Servindi, le 12 février 2026 - En réponse aux inondations dans le territoire Embera d'Alto Sinú, qui ont causé de graves difficultés à des milliers de familles indigènes et paysannes de la région, le président Petro a tenu une réunion du Conseil des ministres à Tieralta.

De là, il exigea la démission des directeurs de la société Multipropósito de URRA SA et, pour la première fois de l'histoire, il défendit les luttes du leader indigène Kimy Pernía Domicó pour la défense de son territoire.

Huit ans après la construction du barrage et le meurtre de Kimy Pernía, nous reproduisons un texte qui relate le contexte et la lutte du peuple Embera Katío qui s'est opposé à la construction du barrage.

Le texte écrit par Fernando Castrillón, Efraín Jaramillo et Gregorio Mesa révèle les coulisses des mensonges et des crimes commis par des hommes d'affaires, des militaires et des politiciens qui violent les droits des peuples autochtones et l'environnement.

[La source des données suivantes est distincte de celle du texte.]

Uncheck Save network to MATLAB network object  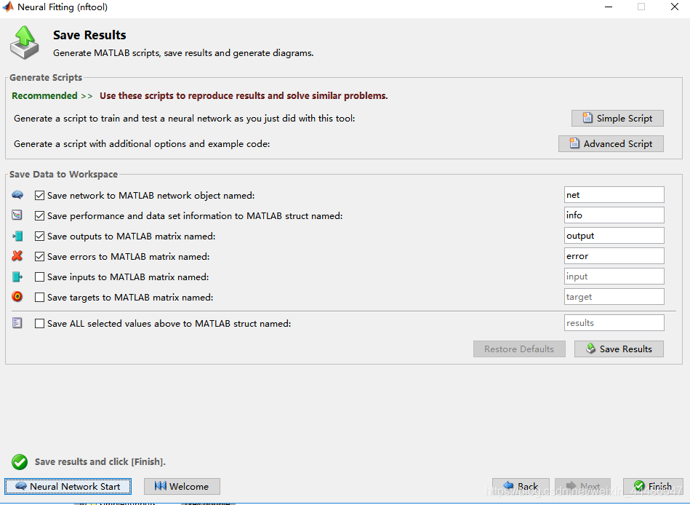coord(40,195)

Il a été écrit le 15 septembre 2008, mais malgré le temps écoulé, il gagne en force et en pertinence et offre de précieux enseignements pour la lutte des peuples du monde.

 

Le barrage d'Urrá et le peuple Embera Katío d'Alto Sinú : une histoire de farces et de crimes

 

Par Fernando Castrillón Zapata (doquiduamá), Efraín Jaramillo Jaramillo (dogibi) et Gregorio Mesa Cuadros (Jaiwadivi)

 

« Karagabí nous a légué
qu’il avait créé l’eau
pour que nous puissions tous l’utiliser
et que tout devait rester en l’état,
car sinon,
les Embera périraient,
ou sa malédiction s’abattrait sur nous. » 

 

En novembre 1994, 660 hommes, femmes et enfants autochtones du peuple Embera Katío du Haut-Sinú décidèrent de descendre le rio Sinú sur des radeaux pour montrer à la Colombie et au monde entier qu'ils étaient prêts à se battre pour leur territoire ancestral. Par cette action audacieuse, baptisée « Do Wabura » (Adieu rivière), les autochtones déclenchèrent l'une des confrontations juridiques et politiques les plus importantes de l'histoire récente de la Colombie. 

Les peuples autochtones se sont heurtés à une classe politique indifférente qui n'a pas hésité à recourir à la violence pour réprimer leur mobilisation et briser leur fierté. Ainsi, leurs plus courageux et meilleurs leaders ont été assassinés, des leaders dont les peuples autochtones de Colombie gardent le souvenir avec fierté : Lucindo Domicó, Alonso María Jarupia et leur chef, Kimy, l'inoubliable et infatigable défenseur des droits de son peuple, dont l'assassinat a été ordonné par le chef paramilitaire Salvatore Mancuso. Ces atrocités ont été perpétrées avec l'acquiescement des ministères de l'Intérieur et de l'Environnement, qui ont imposé la prétendue consultation et délivré le permis environnemental, sachant pertinemment qu'aucune véritable consultation préalable n'avait eu lieu.  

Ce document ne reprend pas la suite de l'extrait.